Diabetes insipidus (see Signs and Symptoms of Pituitary Tumors) can be a short-term result of surgery, but in some cases it might last longer. It can usually be treated. If the problem is mild, simply taking in enough fluids might treat this problem. For more severe problems, the drug called desmopressin is given either by nasal spray or by tablet. It's always important to drink enough fluids to avoid dehydration.
It’s also important to consider whether your pituitary tumor might be a clue to a genetic syndrome in your family. Some people with pituitary tumors might be able to have genetic tests done to look for certain gene changes. If a change is found, family members might want to be tested as well to see if they are at increased risk.
Sometimes people with large or fast-growing pituitary adenomas may be disabled or have their lives shortened because the tumor or its treatment destroys vital brain tissue near the pituitary gland, but this is rare. In general, when a pituitary tumor is not cured, people live out their lives but may have to deal with problems caused by the tumor or its treatment, such as vision problems or hormone levels that are too high or too low.

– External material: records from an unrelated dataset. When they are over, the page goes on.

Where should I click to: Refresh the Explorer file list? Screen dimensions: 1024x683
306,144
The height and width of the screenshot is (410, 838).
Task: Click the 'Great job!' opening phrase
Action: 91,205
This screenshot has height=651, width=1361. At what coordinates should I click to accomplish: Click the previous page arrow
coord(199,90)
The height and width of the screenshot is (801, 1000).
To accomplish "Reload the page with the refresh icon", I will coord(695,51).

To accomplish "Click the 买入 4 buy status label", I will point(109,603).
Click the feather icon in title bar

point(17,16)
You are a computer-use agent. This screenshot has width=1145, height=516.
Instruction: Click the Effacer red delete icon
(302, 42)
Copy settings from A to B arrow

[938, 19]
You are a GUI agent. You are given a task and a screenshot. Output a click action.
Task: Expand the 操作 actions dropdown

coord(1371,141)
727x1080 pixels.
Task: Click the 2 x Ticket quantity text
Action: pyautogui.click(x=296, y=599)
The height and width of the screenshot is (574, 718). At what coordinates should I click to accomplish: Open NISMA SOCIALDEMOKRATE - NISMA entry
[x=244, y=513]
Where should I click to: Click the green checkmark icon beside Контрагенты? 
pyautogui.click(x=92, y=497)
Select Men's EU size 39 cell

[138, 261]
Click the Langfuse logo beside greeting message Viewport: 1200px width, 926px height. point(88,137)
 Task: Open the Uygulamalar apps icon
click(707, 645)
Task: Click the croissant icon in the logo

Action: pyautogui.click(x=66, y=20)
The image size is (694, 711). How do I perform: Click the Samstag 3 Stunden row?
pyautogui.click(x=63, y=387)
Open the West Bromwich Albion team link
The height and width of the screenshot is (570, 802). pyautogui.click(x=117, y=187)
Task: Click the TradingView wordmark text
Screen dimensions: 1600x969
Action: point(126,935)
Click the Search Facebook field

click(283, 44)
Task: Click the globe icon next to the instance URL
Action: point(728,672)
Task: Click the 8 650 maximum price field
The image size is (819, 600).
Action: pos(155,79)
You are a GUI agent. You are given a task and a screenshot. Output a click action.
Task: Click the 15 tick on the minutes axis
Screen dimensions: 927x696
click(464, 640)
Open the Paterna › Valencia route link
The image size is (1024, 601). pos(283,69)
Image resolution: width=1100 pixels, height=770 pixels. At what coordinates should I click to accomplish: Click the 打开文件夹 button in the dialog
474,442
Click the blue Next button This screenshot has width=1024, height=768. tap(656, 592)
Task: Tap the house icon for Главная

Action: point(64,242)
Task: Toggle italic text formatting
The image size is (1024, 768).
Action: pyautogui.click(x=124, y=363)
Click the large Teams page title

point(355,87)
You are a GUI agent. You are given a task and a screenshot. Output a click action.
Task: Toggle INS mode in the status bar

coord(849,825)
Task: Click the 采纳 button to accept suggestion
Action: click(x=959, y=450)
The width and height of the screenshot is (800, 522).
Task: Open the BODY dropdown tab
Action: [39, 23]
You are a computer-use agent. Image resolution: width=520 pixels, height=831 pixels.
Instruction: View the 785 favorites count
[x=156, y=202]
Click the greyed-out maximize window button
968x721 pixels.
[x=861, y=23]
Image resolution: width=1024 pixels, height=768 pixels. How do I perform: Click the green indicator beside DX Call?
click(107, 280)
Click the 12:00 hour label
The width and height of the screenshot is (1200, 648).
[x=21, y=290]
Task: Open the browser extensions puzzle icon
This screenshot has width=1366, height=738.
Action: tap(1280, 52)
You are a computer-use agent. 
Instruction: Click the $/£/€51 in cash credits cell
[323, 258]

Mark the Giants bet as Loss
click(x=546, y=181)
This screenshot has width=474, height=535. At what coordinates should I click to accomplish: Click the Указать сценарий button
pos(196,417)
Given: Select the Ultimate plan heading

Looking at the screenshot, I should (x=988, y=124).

Talk with your doctor about developing a survivorship care plan for you. This plan might include:
Even after treatment, it’s very important to keep health insurance. Tests and doctor visits cost a lot, and even though no one wants to think of their tumor coming back, this could happen.
At some point after your treatment, you might find yourself seeing a new doctor who doesn’t know about your medical history. It’s important to keep copies of your medical records to give your new doctor the details of your diagnosis and treatment. Learn more in Keeping Copies of Important Medical Records.
If you have (or have had) a pituitary tumor, you probably want to know if there are things you can do that might lower your risk of it growing or coming back, such as exercising, eating a certain type of diet, or taking nutritional supplements. Unfortunately, it’s not yet clear if there are things you can do that will help.
Adopting healthy behaviors such as not smoking, eating well, getting regular physical activity, and staying at a healthy weight might help, but no one knows for sure. But we do know that these types of changes can have positive effects on your health.
So far, no dietary supplements (including vitamins, minerals, and herbal products) have been shown to help lower the risk of a pituitary tumor growing or coming back. This doesn’t mean that no supplements will help, but it’s important to know that none have been proven to do so.
Dietary supplements are not regulated like medicines in the United States – they don't have to be proven effective (or even safe) before being sold, but there are limits on what they’re allowed to claim they can do. If you’re thinking about taking any type of nutritional supplement, talk to your health care team. They can help you decide which ones you can use safely while avoiding those that might be harmful.